Is it always better to start with sales budgeting and build other budgets around it?
https://ilokabenneth.blogspot.com/2014/08/is-it-always-better-to-start-with-sales.html
Author: Iloka Benneth Chiemelie
30th of August 2014
One
could be forced to rush into conclusion but the best approach to address this question
will be to reflect on main terms contained in the question. In the general
business settings, forecasting is an important aspect of the decision making
process, even when insurance and hedging are selected to deal with uncertainties
that surround the business environment (Armstrong, 1988). This is because
companies will be better positioned to understand what the future holds and
drafts a better counter measure for dealing with such future uncertainties.
The
forecasting function has become more important in modern businesses as a result
of the increase in commitments that organizes need to have to items such as
money, employees’ salary and relations, purchases, and other business functions
that must be performed in order to meet set business objectives (Wheelwright
and Clarke, 1976; Pan et al., 1977; Fildes and Hastings, 1994).
Sales
budgeting is one of the forecasting measures adopted by businesses, but it is
important to understand that sale budgeting is only one of the budgeting schemes
available in organizations. Others include cash budgeting, inventory budgeting,
purchase and distribution budgeting and host of other budgeting schemes that
will arise based on business functions. However, the question still remains,
while should all budgeting start with sales budgeting and is this a wise option?

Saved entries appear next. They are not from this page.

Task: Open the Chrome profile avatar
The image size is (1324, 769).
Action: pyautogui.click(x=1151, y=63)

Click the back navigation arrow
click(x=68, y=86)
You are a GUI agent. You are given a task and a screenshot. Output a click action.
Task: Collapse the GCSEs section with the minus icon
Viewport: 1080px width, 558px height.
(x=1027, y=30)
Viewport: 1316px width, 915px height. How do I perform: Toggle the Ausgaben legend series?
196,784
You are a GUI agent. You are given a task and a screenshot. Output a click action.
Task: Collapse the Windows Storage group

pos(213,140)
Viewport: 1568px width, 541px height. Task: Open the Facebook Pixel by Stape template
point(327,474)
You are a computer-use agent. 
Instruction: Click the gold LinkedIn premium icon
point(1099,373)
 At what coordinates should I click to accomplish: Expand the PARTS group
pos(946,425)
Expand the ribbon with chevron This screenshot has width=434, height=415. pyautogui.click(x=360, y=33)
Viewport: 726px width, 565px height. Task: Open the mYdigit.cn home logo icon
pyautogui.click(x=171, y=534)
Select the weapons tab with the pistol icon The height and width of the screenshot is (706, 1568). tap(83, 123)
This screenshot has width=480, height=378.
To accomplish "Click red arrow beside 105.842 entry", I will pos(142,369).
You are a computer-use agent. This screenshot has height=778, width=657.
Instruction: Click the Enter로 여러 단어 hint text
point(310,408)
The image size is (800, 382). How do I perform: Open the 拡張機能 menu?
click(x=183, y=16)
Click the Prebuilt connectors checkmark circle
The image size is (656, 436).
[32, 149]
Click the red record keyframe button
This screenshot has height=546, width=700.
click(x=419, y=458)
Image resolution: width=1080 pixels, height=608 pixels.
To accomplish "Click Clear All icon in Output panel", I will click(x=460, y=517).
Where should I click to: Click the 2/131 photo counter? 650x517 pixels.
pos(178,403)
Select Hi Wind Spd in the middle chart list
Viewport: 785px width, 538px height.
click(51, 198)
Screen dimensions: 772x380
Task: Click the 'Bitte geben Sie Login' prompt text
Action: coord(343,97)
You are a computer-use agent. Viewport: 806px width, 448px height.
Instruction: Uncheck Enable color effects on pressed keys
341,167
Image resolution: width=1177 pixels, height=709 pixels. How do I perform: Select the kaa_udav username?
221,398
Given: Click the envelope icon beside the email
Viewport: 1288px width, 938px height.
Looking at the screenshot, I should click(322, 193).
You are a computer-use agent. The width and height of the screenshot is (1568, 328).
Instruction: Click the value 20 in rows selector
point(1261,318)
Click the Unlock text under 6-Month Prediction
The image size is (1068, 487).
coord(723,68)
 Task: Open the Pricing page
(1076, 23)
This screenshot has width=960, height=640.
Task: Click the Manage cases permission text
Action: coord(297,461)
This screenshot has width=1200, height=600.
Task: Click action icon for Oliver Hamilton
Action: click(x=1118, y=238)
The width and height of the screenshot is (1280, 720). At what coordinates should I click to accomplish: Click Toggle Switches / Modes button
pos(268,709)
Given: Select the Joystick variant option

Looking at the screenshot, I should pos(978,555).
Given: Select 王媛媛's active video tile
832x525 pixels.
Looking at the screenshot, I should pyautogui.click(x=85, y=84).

For businesses, the flow of resources used to run the business comes mainly from
the exchange of goods and services from the business with the value that customers
have to offer (cash) (Thompson, 1967). Since these resources are important for
the sustainability of the organization, the monitoring of the market relationship
(in terms of forecasting demands and planning supply) is very crucial for
organizations (Kotler, 1984).
From
the above understanding, it can be seen that preplanning and coordination are
important for businesses. The sales budgeting is used to determine the level of
expected demand and thus define expected activities that will influence the planning
of productions, and supply, recruitment and training of personnel.
Thus,
it can be seen that it is the most important aspect of the budgeting process and
should be the first with other budgets developed around the sales budget
(Horngren, 1984). For instance, if UoL forecasts that the enrollment into
“financial management” for next semester is 100 students, in which a class is made
up of 20 students and each student pays $10 for the course. The outcome of such
sales is that each class will generate $200. Since UoL already have the forecasted
sales budget, it will be better positioned to effectively budget other things
such as lecturer’s salary, educational materials, online education system
maintenance and other related cost factors that will influence the delivery of the
subject. Without the sales budget, UoL might be under-budgeting other cost
factors (e.g. budgeting for 3 lecturers while in essence 5 lecturers are needed
to handle the 5 classes).
Therefore,
it will be concluded that it is always better and wise to begin with sales
budget and build other budgets around it because it helps to plan the whole process
more effectively and enhance the cost allocation scheme in such a way that the
budgeting process doesn’t fall below expected and eventually actual outcomes.
References
Armstrong, J. S. (1988), Research needs in forecasting.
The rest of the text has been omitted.